• Exercise description: Reproduce the listing below in its entirety. Change nothing.

• Data for the task:
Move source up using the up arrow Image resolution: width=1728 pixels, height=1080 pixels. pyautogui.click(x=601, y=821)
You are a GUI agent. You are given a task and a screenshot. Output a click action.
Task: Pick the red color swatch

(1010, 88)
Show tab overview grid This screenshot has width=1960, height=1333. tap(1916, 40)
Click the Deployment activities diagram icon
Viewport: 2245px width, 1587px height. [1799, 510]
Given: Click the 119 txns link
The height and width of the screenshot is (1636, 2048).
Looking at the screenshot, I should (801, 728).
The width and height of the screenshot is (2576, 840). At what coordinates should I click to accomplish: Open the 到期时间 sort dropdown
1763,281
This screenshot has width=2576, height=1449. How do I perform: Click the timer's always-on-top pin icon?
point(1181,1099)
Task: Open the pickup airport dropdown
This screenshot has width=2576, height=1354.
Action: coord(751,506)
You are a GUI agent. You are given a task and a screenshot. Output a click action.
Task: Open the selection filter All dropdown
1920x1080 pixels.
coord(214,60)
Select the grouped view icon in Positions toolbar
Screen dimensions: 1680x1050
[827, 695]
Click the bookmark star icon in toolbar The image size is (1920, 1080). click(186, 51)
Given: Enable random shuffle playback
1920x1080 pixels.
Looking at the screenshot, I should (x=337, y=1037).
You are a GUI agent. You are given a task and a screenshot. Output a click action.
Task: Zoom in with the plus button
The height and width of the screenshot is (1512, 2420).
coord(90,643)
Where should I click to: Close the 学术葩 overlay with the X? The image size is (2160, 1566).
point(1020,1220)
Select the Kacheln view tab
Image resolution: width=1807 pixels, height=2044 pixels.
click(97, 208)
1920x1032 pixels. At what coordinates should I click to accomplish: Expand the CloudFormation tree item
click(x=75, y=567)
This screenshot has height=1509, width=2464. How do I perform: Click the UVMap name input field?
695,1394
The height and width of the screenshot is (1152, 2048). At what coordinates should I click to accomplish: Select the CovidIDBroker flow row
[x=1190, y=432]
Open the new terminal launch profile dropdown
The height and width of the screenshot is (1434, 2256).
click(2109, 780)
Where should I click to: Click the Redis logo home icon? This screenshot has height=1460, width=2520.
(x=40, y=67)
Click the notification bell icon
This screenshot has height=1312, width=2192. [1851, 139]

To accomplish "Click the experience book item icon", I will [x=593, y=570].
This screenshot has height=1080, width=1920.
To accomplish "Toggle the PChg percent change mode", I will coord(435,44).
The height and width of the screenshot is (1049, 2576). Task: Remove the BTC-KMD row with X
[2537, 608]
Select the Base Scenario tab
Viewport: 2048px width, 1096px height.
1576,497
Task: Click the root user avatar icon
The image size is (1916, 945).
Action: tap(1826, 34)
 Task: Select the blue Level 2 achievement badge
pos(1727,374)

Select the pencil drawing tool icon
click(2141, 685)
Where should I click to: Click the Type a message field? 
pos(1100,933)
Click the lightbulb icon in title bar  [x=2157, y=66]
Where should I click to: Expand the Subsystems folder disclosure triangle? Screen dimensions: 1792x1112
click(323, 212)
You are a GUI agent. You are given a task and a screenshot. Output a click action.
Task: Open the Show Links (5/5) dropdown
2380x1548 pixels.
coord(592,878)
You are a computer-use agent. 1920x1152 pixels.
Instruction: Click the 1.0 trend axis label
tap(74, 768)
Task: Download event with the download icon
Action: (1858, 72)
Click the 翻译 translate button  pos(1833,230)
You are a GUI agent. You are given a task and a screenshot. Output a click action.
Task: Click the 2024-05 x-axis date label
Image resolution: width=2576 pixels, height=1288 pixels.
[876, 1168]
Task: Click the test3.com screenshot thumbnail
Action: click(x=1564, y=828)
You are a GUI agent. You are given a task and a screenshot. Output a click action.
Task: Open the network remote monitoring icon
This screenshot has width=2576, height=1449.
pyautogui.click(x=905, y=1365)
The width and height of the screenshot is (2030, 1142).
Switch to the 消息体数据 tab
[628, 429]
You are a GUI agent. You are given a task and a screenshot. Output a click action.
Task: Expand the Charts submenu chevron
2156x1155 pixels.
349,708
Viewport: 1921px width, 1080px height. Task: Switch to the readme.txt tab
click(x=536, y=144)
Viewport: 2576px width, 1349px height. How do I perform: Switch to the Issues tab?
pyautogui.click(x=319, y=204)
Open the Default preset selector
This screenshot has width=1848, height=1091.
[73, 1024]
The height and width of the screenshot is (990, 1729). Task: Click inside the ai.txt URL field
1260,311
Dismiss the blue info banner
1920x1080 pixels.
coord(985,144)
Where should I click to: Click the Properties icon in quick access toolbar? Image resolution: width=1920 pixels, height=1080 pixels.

• Written reply:
Move source up using the up arrow Image resolution: width=1728 pixels, height=1080 pixels. pyautogui.click(x=601, y=821)
You are a GUI agent. You are given a task and a screenshot. Output a click action.
Task: Pick the red color swatch

(1010, 88)
Show tab overview grid This screenshot has width=1960, height=1333. tap(1916, 40)
Click the Deployment activities diagram icon
Viewport: 2245px width, 1587px height. [1799, 510]
Given: Click the 119 txns link
The height and width of the screenshot is (1636, 2048).
Looking at the screenshot, I should (801, 728).
The width and height of the screenshot is (2576, 840). At what coordinates should I click to accomplish: Open the 到期时间 sort dropdown
1763,281
This screenshot has width=2576, height=1449. How do I perform: Click the timer's always-on-top pin icon?
point(1181,1099)
Task: Open the pickup airport dropdown
This screenshot has width=2576, height=1354.
Action: coord(751,506)
You are a GUI agent. You are given a task and a screenshot. Output a click action.
Task: Open the selection filter All dropdown
1920x1080 pixels.
coord(214,60)
Select the grouped view icon in Positions toolbar
Screen dimensions: 1680x1050
[827, 695]
Click the bookmark star icon in toolbar The image size is (1920, 1080). click(186, 51)
Given: Enable random shuffle playback
1920x1080 pixels.
Looking at the screenshot, I should (x=337, y=1037).
You are a GUI agent. You are given a task and a screenshot. Output a click action.
Task: Zoom in with the plus button
The height and width of the screenshot is (1512, 2420).
coord(90,643)
Where should I click to: Close the 学术葩 overlay with the X? The image size is (2160, 1566).
point(1020,1220)
Select the Kacheln view tab
Image resolution: width=1807 pixels, height=2044 pixels.
click(97, 208)
1920x1032 pixels. At what coordinates should I click to accomplish: Expand the CloudFormation tree item
click(x=75, y=567)
This screenshot has height=1509, width=2464. How do I perform: Click the UVMap name input field?
695,1394
The height and width of the screenshot is (1152, 2048). At what coordinates should I click to accomplish: Select the CovidIDBroker flow row
[x=1190, y=432]
Open the new terminal launch profile dropdown
The height and width of the screenshot is (1434, 2256).
click(2109, 780)
Where should I click to: Click the Redis logo home icon? This screenshot has height=1460, width=2520.
(x=40, y=67)
Click the notification bell icon
This screenshot has height=1312, width=2192. [1851, 139]

To accomplish "Click the experience book item icon", I will [x=593, y=570].
This screenshot has height=1080, width=1920.
To accomplish "Toggle the PChg percent change mode", I will coord(435,44).
The height and width of the screenshot is (1049, 2576). Task: Remove the BTC-KMD row with X
[2537, 608]
Select the Base Scenario tab
Viewport: 2048px width, 1096px height.
1576,497
Task: Click the root user avatar icon
The image size is (1916, 945).
Action: tap(1826, 34)
 Task: Select the blue Level 2 achievement badge
pos(1727,374)

Select the pencil drawing tool icon
click(2141, 685)
Where should I click to: Click the Type a message field? 
pos(1100,933)
Click the lightbulb icon in title bar  [x=2157, y=66]
Where should I click to: Expand the Subsystems folder disclosure triangle? Screen dimensions: 1792x1112
click(323, 212)
You are a GUI agent. You are given a task and a screenshot. Output a click action.
Task: Open the Show Links (5/5) dropdown
2380x1548 pixels.
coord(592,878)
You are a computer-use agent. 1920x1152 pixels.
Instruction: Click the 1.0 trend axis label
tap(74, 768)
Task: Download event with the download icon
Action: (1858, 72)
Click the 翻译 translate button  pos(1833,230)
You are a GUI agent. You are given a task and a screenshot. Output a click action.
Task: Click the 2024-05 x-axis date label
Image resolution: width=2576 pixels, height=1288 pixels.
[876, 1168]
Task: Click the test3.com screenshot thumbnail
Action: click(x=1564, y=828)
You are a GUI agent. You are given a task and a screenshot. Output a click action.
Task: Open the network remote monitoring icon
This screenshot has width=2576, height=1449.
pyautogui.click(x=905, y=1365)
The width and height of the screenshot is (2030, 1142).
Switch to the 消息体数据 tab
[628, 429]
You are a GUI agent. You are given a task and a screenshot. Output a click action.
Task: Expand the Charts submenu chevron
2156x1155 pixels.
349,708
Viewport: 1921px width, 1080px height. Task: Switch to the readme.txt tab
click(x=536, y=144)
Viewport: 2576px width, 1349px height. How do I perform: Switch to the Issues tab?
pyautogui.click(x=319, y=204)
Open the Default preset selector
This screenshot has width=1848, height=1091.
[73, 1024]
The height and width of the screenshot is (990, 1729). Task: Click inside the ai.txt URL field
1260,311
Dismiss the blue info banner
1920x1080 pixels.
coord(985,144)
Where should I click to: Click the Properties icon in quick access toolbar? Image resolution: width=1920 pixels, height=1080 pixels.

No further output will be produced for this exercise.